Katharine Blake, who coordinates Covenant House initiatives on human trafficking, filled me in on what the program will look like. It involves 5 levels – prevention, crisis intervention, stabilization, transition, and independence. Beds for trafficking victims are critical, she said, because often police have no where to bring a victim once they’ve been found.
I will be writing up an in-depth post about the Covenant House transitional housing program for trafficking victims closer to its launch in 2016, but wanted to use Sleep Out as an opportunity to highlight the plight of homeless youth, mention the connection between homelessness and sexual exploitation, and introduce you to an organization that is doing incredible things to prevent vulnerable people from falling through the cracks.
A huge piece of fighting sex trafficking is doing the hard work of reducing vulnerability, and that means we should care about issues like homelessness.

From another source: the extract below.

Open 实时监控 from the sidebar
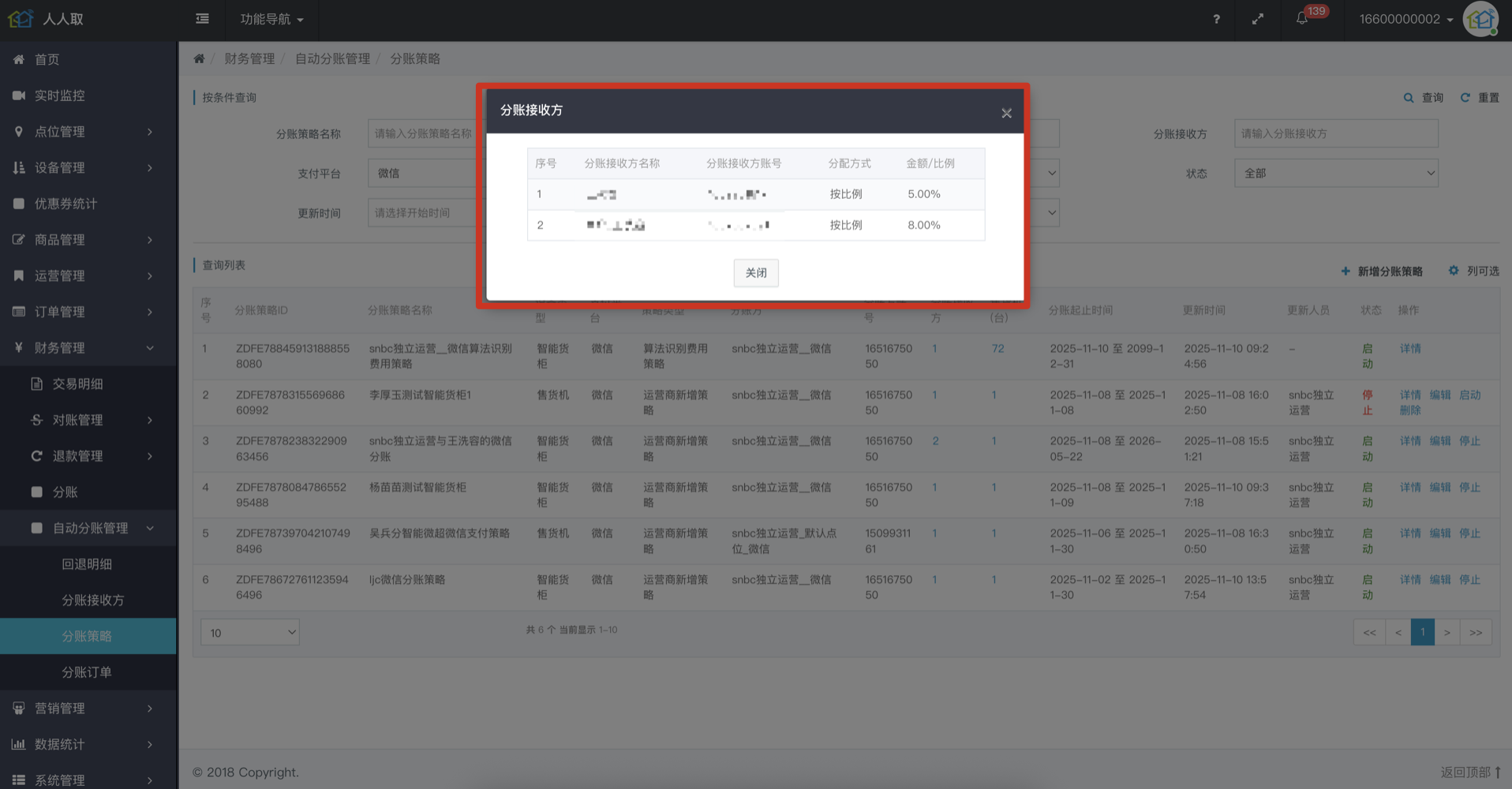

As Kevin Ryan, president and CEO of Covenant House International, said during his speech on Thursday night, “someone loved us into being here.” Let’s use our privilege, position, and compassion to lift someone else up.
For those of you who helped me reach my goal of $2,000, thank you for your support! As promised, I will be matching the last few donations that came in, so that will bring my total amount raised to $2,300!
Please consider spending a night on the street in the next sleep out. I promise you it’s worth it, even if it rains.